Who cares as long as it's sexy

I have been interviewing as many fortunate owners of the iPhone as I could come in contact with. What I have observed is either a severe case of herd-mentality denial or simply a slap in the face for the wireless industry that has been decades in the making.

Among many surprises about the iPhone, one that stood out to me the most is that the iPhone does not support picture messaging. The alternative functionality of sending pictures, or anything else for that matter, as email attachments is not supported either. The average iPhone user's response to this was that he/she had no need for pictures on a phone.

A certain iPhone user also described the Internet browsing experience over the EDGE network as “painful”. Another user commented that he would not even attempt to watch a streaming video outside of WiFi, but then added that he “hates YouTube anyway” (he and the rest of the world, right?). An eager user insisted, instead, that streaming video over EDGE was even faster than doing it from his computer over high speed Internet – obviously in denial!!

Furthermore, while the phone allows music side-loading only (no different than the iPod and not to mention a waste of the benefits of wireless connectivity and money left on the table from consumers' higher willingness to pay to purchase songs while on the go), the iPhone has been praised in the bloggsphere for having the potential to revolutionize the music industry. More denial.

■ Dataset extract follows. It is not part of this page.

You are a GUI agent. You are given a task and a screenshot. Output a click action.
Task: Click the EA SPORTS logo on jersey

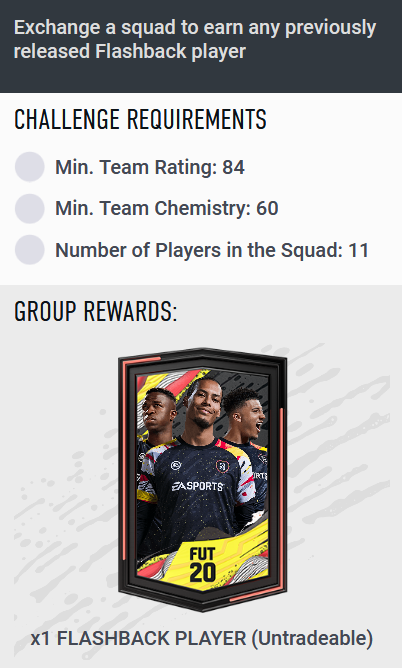(197, 486)
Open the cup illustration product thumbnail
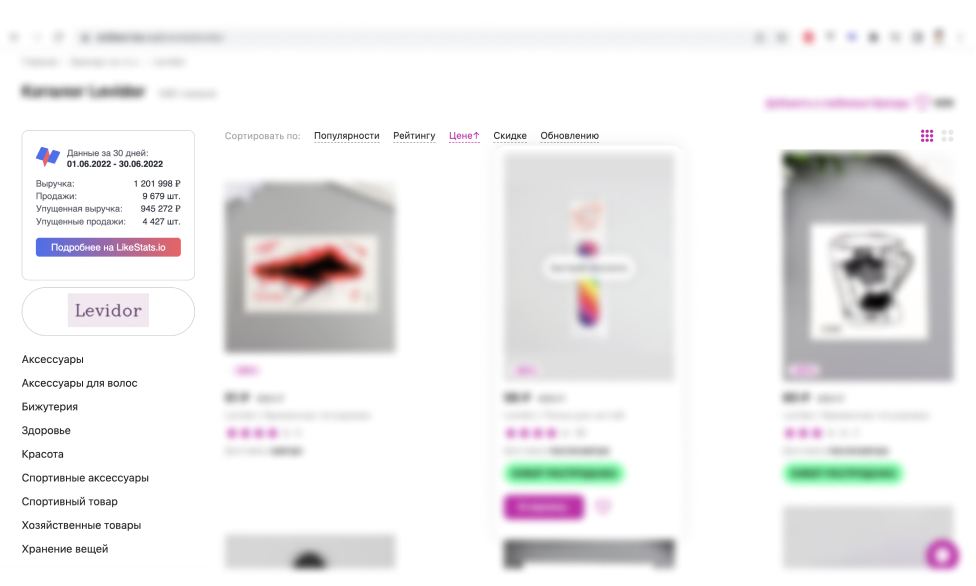The image size is (976, 586). (x=868, y=266)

Openness? Don’t even get me started. Besides Safari, nothing else in the device is open to developers: no keypad, no LBS, no codecs, no SMS, no J2MEE/BREW equivalent...

While the phone’s revolutionary touch-screen keypad provides for more and much needed screen real estate, it made it very difficult for me to enter text (my fingers are pretty small, mind you). That was acceptable to the owner of this particular iPhone because I am a newbie, after all, and I need to practice. This same user had been practicing for one week and yet kept fat fingering every other letter.

In terms of memory space, no one has denied that it is definitely a downgrade from the Video iPod. iPhone owners’ response?... They do not need the memory space for video because they can stream video (when sitting in front of their computer at an Internet cafĂ©, of course).

One area where eager iPhone adopters and I can certainly meet is the device’s extremely slick design. It is thin, light, has a relatively large screen, and aesthetically pleasing rounded corners. The UI is a beauty with its large bright colored icons on a dark background. Unlike the iPod, the phone will actually resist the physical abuse of the average mobile user.

So what could this mean to the rest of the mobile industry? For years thousands of competent minds have been trying to second guess what customers really wanted out of their phones. After voice and SMS, we brought users access to information over data networks. It turned out that what we provided (WAP 1.X) was not the Web, so we gave them WAP 2.0 with images, colors, fonts, tables. It was still not enough. With more powerful devices, we were able to provide Internet browsers, but since the limited machines cannot bear to process much of the content that is out there today, this is still not good enough. So we added more bells and whistles (cameras, MMS, LBS. Video, Music)… Not enough because the networks were too slow? Answer: 3G networks. But no. Not enough.

So, could it be that over the course of 20+ years working to improve the mobile device the so-called experts were simply heading in the absolute wrong direction? Could it be that at the end of the day, despite of anything they said, consumers did not really want feature-rich empowering mobility tools after all? Could it be that after all, all the consumer really wants is an overpriced sexy-looking gadget that shouts social status to the world? Hopefully not (and I doubt it), but only time will tell…

For the time being I am holding on to my $600… and holding out for the iPhone 2.0... perhaps.